Re-architecting payments at $2T scale

How a phased decomposition of a legacy payment platform unlocked $30M in annual revenue and cut feature delivery time by 75%.

Annual volume
$2T+
Monthly users
60M
Revenue impact
+$30M/yr
Delivery speedup
75%

The Problem

The Card Line of Business (LoB) was anchored by a legacy monolithic payment application that had become increasingly unstable. This “black box” system was difficult to scale, prone to outages during peak volumes, and acted as a bottleneck for new feature delivery. The technical debt was so significant that even minor changes risked cascading failures across the payment lifecycle.

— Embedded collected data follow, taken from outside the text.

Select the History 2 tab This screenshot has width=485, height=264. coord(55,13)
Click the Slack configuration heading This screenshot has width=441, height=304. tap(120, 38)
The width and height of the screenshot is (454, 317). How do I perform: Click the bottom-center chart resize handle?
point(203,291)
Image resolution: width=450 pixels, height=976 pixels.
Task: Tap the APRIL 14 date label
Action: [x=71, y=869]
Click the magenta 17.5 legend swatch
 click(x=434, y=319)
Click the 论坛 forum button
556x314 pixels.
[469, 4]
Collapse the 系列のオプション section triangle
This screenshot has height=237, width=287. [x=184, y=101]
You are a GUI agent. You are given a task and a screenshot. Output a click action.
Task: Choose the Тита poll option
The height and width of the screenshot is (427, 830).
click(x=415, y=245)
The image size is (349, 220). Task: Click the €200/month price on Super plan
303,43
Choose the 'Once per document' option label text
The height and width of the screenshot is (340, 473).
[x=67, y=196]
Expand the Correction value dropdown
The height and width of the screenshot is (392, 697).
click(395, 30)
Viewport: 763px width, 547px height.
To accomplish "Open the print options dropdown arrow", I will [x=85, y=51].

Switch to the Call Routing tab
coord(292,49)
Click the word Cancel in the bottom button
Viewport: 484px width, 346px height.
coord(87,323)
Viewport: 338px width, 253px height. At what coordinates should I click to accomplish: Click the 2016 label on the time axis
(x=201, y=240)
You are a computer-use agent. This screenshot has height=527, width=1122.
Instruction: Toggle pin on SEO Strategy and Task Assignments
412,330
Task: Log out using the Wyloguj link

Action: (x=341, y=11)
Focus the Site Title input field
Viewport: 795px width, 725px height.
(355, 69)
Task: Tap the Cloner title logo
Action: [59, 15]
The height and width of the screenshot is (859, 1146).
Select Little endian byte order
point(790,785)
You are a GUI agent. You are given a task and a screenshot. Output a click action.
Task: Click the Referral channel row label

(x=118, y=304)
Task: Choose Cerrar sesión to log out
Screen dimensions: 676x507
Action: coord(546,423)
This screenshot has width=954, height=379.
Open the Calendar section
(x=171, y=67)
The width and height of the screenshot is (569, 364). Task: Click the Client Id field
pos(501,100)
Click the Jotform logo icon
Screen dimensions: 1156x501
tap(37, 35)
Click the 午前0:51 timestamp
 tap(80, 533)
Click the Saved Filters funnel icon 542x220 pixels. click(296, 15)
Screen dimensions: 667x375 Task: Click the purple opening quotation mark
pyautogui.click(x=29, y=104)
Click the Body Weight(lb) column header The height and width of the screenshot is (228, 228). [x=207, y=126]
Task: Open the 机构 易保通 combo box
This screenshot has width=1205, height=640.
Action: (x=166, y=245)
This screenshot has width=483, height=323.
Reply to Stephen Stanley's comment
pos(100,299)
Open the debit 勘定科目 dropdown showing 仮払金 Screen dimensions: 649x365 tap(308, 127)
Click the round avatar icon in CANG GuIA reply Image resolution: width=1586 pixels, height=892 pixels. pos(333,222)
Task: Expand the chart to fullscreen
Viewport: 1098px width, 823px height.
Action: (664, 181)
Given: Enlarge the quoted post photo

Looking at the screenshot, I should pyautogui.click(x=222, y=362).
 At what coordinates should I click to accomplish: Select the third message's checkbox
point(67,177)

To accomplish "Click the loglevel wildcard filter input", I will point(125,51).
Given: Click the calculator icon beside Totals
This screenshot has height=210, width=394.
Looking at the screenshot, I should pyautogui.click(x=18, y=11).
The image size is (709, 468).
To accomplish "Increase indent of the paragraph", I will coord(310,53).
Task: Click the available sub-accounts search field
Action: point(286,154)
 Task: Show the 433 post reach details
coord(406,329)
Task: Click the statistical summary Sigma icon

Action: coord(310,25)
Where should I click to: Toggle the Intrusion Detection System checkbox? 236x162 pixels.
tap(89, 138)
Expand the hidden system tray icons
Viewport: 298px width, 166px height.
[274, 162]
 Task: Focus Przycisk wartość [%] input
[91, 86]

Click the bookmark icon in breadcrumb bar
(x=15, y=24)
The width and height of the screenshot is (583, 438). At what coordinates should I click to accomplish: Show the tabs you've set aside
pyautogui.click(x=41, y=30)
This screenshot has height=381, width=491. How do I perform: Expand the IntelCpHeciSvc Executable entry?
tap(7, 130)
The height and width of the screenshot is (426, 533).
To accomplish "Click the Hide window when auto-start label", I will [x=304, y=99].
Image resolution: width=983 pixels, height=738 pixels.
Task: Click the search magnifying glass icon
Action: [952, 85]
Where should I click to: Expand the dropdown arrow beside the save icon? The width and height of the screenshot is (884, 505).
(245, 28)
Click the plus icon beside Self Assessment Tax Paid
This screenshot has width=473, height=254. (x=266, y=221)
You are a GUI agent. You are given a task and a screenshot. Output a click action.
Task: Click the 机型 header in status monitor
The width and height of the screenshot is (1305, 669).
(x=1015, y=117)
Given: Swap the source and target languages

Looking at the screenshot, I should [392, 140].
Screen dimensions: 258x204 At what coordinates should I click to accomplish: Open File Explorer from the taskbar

The Strategy: The Strangler Method

Rather than a high-risk “big bang” migration, we employed the Strangler Fig pattern. We froze the legacy system, limiting its scope strictly to production support and essential maintenance. This ensured stability for existing customers while we systematically “strangled” its functionality by building out a modern replacement in parallel.

Architectural Innovation

We designed a cloud-native, event-driven ecosystem built on Domain-Driven Design (DDD) principles. Key architectural pillars included:

  • Backend-for-Frontend (BFF): Implemented using Java/Spring Boot to provide optimized data structures for our React.js frontend, reducing client-side complexity and improving performance.
  • Anti-Corruption Layer (ACL): A critical defensive component that translated and sanitized data from the legacy system before it reached the new microservices. This prevented “bad data” and legacy logic from polluting the new architecture.
  • Microservices Architecture: Decomposed the monolith into discrete, independently scalable services (e.g., Authorization, Settlement, Ledgering) using Spring Boot and Postgres.

From Application to Platform

What began as a replacement for the Card LoB evolved into a multi-tenant payments platform. We implemented a flexible business rules engine driven by YAML and JSON-based logic. This allowed the platform to support additional lines of business without code changes, enabling them to define their own payment flows, validation rules, and processing logic through configuration.

The Impact

By the end of the transformation, we had successfully migrated ~$2T in annual transaction volume to AWS. The new platform didn’t just improve stability; it transformed the business’s ability to compete. Feature delivery cycles dropped from months to weeks, and the improved throughput and reliability directly contributed to an estimated $30M in incremental annual revenue.